A new hire may happen to incur yet more costs that arise only in negotiating stages when the candidate of choice is selected. Spousal accommodation is the most prominent item in the category of hidden costs that must go onto your checklist. You want to hire a new assistant professor of anthropology whose spouse happens to be a biochemist. Some entity — perhaps your department, or the university out of a targeted fund — will have to subsidize the spousal hire for a short time, if not the duration.
Gauge the politics of the hire. Once you have planned out the logistics of the hire, and the budget for it, you need to consider the politics of requesting and obtaining the various levels of approval. Plenty of folks will have a stake in this hire but won’t all agree on the department’s most urgent needs.
The chair of a department of languages at a small liberal-arts college told me about a “civil war” that ensued after a professor retired. Different factions arose in the department, variously pushing for a tenure-track research hire in their language specialty, chronological era, research-method focus, or ideological bent. After months of bickering and give and take, they arrived at a compromise: The department would hire a multi-language, multi-method scholar who, the chair feared, “probably didn’t exist.” Then the dean stepped in, insisting that the hire be a nonresearch instructor to teach introductory classes in the most popular language. Things got so bad that no hire was made at all, and the department lost the line vacated by the retiring professor.
The lesson? Don’t ignore the internal factional realities of the hire any more than the logistics. Useful tactics include lobbying, horse-trading, and pleading for the common good.

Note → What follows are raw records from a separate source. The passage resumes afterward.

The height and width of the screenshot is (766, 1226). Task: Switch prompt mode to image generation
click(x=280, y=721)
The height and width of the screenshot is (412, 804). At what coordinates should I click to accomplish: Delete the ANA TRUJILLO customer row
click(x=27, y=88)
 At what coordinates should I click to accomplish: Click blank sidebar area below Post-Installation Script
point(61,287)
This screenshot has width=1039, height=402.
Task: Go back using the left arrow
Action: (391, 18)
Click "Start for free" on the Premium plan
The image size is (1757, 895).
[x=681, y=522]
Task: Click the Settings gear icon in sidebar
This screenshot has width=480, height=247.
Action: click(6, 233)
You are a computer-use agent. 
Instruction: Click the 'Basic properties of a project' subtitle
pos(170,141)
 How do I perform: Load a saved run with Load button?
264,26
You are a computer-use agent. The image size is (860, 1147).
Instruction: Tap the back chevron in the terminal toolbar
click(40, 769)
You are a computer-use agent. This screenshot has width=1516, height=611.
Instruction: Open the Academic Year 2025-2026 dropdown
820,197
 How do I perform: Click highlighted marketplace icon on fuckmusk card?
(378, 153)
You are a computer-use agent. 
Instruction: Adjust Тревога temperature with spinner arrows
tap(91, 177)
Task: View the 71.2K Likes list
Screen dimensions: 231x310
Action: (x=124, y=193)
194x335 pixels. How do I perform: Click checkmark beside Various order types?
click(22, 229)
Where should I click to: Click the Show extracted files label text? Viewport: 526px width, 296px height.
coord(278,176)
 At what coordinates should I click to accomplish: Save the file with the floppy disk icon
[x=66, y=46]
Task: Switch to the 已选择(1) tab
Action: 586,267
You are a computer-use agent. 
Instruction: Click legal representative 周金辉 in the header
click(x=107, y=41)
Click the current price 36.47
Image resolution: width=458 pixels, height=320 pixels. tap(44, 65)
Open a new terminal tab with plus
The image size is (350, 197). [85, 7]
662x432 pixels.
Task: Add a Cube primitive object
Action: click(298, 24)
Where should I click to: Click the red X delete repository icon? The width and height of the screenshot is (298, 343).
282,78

In a culture of trust and goodwill, the process may be smooth; in a culture of suspicion and acrimony, it may not.
In either case, your charge remains to uphold the most pressing needs of the department in terms of research, teaching, and service. What kind of hire will best serve those needs? The hope is that you have helped build a political and cultural atmosphere in which a voting majority will support the greater good and not merely a narrow interest.
Be prepared to make the case in different ways to different groups. Most faculty hires (except, for example, part-time instructors) require several crucial approvals — starting with the department and then up the administrative ranks. Before going to anyone else with your pitch, identify what arguments and evidence you are likely to need before they can buy in. Professors might want to know things like how this new hire will provide teaching relief or attract more students to the major, while the dean might want to make sure the new hire can cover multiple needs and bring in external funding (in the case of research-heavy positions).
There are two approaches you can take to convincing the various players:
- Assemble a separate proposal for each constituency, focusing on aspects of concern and interest about the hire, specific to that group.
- Draft a single proposal that comprehensively deals with the key issues and possible outcomes for each constituency.
Regardless of which approach you choose, your proposal(s) should leave no big questions unanswered, nor fail to vet potential objections. If you are relatively new to your position, find some old hands on the campus who can offer a constructive critique.
Hiring a future colleague is perhaps one of the most sacred and time-honored duties of academic administrators and faculty members alike. As teachers and researchers, we actually can change students’ lives for the better. A great hire has the potential to benefit the department, the institution, and the students for decades to come. So whether you are a department head, a search-committee chair, or a dean, take the time to sweat the details and paint the big picture of the kind of faculty member you need, and why.